1. Field of the Invention
This invention relates to a semiconductor apparatus, and more particularly to a semiconductor apparatus including a protection device.
2. Background Art
With the recent increase in speed and capacity in the information processing technology, there has been a growing demand for frequency enhancement and downsizing on semiconductor apparatuses. In this context, MOS (metal oxide semiconductor) transistors widely used for e.g. fast switching devices or voltage converter circuits also undergo device downsizing and thinning of the gate insulating film, causing concern about the decrease of ESD (electrostatic discharge) capability. Hence there is also a rapidly growing demand for the enhancement of electrostatic breakdown capability on semiconductor apparatuses.
In a semiconductor apparatus including a MOS transistor, when the MOS transistor is formed in a silicon substrate, an ESD protection diode is often formed simultaneously. For example, in the technique disclosed in JP-A 2000-091344(Kokai), a polycrystalline silicon layer is formed on a silicon substrate. P-type layers and N-type layers are alternately arrayed in the polycrystalline silicon layer to form six stages of PN diodes connected in series in opposite direction to each other, which are connected between the gate and the source of a MOS transistor. When a surge voltage due to ESD is applied between the gate and the source of the MOS transistor, avalanche breakdown occurs in the diodes, which then become conducting, and a surge current flows through the diodes. Consequently, because the electric energy of the surge current can be consumed in the diodes, the surge voltage is prevented from being applied to the gate oxide film of the MOS transistor, and the breakdown of the gate oxide film can be prevented. This technique of forming PN diodes in the polycrystalline silicon layer is widely used because of its high flexibility in the device manufacturing process.

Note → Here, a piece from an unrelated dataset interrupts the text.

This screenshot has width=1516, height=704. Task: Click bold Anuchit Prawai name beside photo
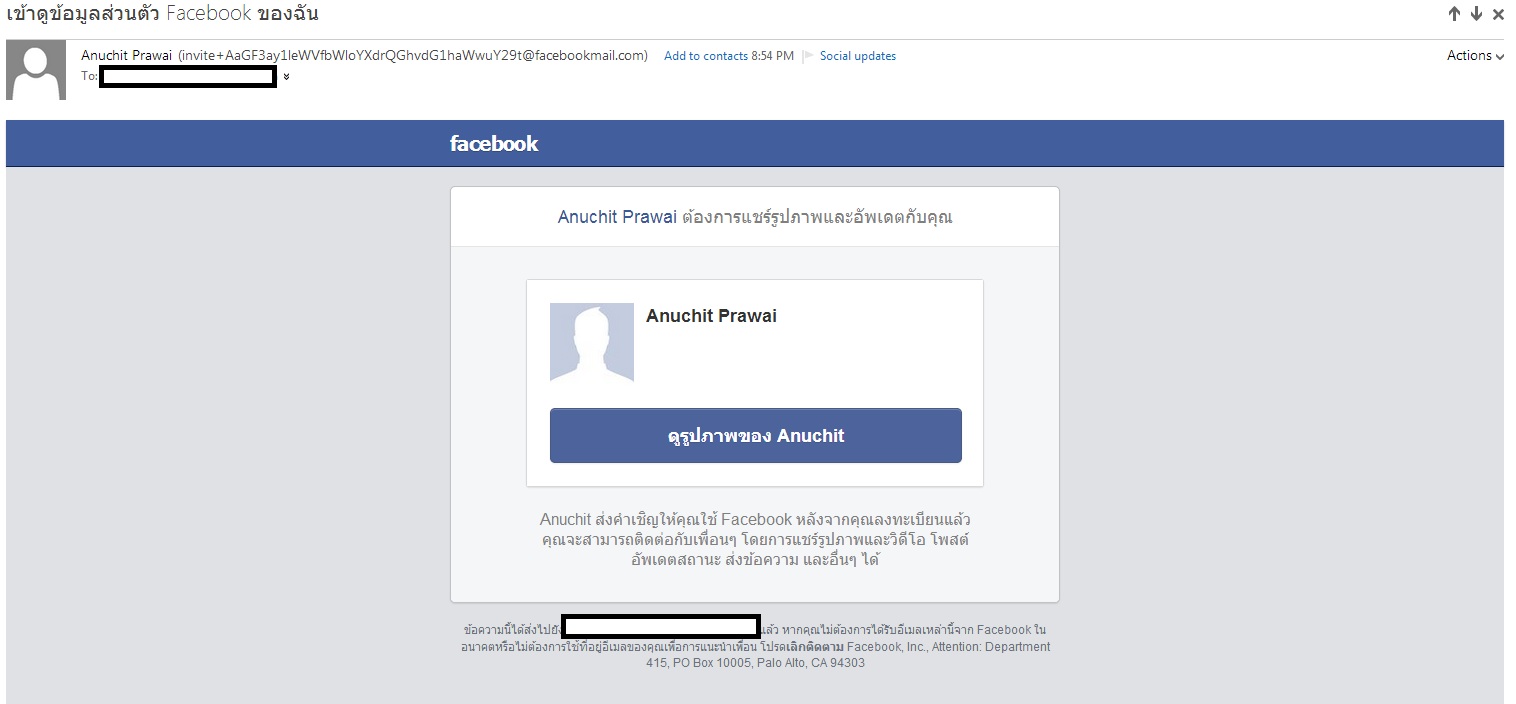point(711,316)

However, according to the inventors' investigation, it has been found that such a structure cannot sufficiently achieve the effect of the protection diode. More specifically, in the PN diode formed in the polycrystalline silicon layer, the transport of electrons or holes is greatly inhibited by electron traps or hole traps existing at the crystal grain boundary. Consequently, the mobility of these carriers in polycrystalline silicon decreases to a fraction of the mobility in single-crystal silicon. Thus the so-called snapback effect does not occur, and current increases monotonically relative to voltage. That is, there is no case where the resistance abruptly decreases and results in an increased current when the voltage exceeds a certain value, but the current increases only with the increase of voltage. Thus the operating voltage of the protection diode increases. Hence the current transport capability decreases, and the energy of the surge current cannot be sufficiently consumed. Furthermore, the amount of heat generated in the polycrystalline silicon layer upon application of ESD reaches even several 10 to 100 W. However, an oxide film is formed directly below the polycrystalline silicon layer and has an extremely high thermal resistance. Hence this protection device cannot rapidly dissipate the generated heat and is susceptible to thermal breakdown. Thus, although the above technique for forming PN diodes in the polycrystalline silicon layer is effective in simplifying the manufacturing process, its protection effect is insufficient.
To avoid such problems, PN diodes can be formed in the single-crystal silicon constituting the substrate rather than in the polycrystalline silicon layer provided on the substrate. For example, in the technique disclosed in JP-A 7-122712(Kokai) (1995), an N-type epitaxial layer is formed on an N-type silicon substrate, a P-type layer is locally formed on the surface of the N-type epitaxial layer, and a plurality of N-type regions are locally formed inside the P-type layer. Thus an NPN structure can be formed in the single-crystal silicon substrate. This NPN structure is operable as a pair of Zener diodes connected in opposite direction to each other (i.e., an NPPN structure). Alternatively, it can be regarded as the operation of an NPN transistor with the base open.
When a surge voltage is applied to this NPN structure, the resistance decreases by the snapback effect, allowing a surge current to flow. Thus a device connected in parallel to this NPN structure, such as the gate oxide film of a MOS transistor, can be protected from ESD breakdown. Furthermore, because this NPN structure is formed in the substrate, the generated heat can be dissipated through the substrate, and the thermal breakdown is less likely to occur. Thus, by forming an NPN structure in the single-crystal silicon substrate, a protection device allowing a large current flow and also being resistant to heat can be realized. However, such a protection device occupies a certain area in the substrate surface and inhibits the downsizing of the semiconductor apparatus.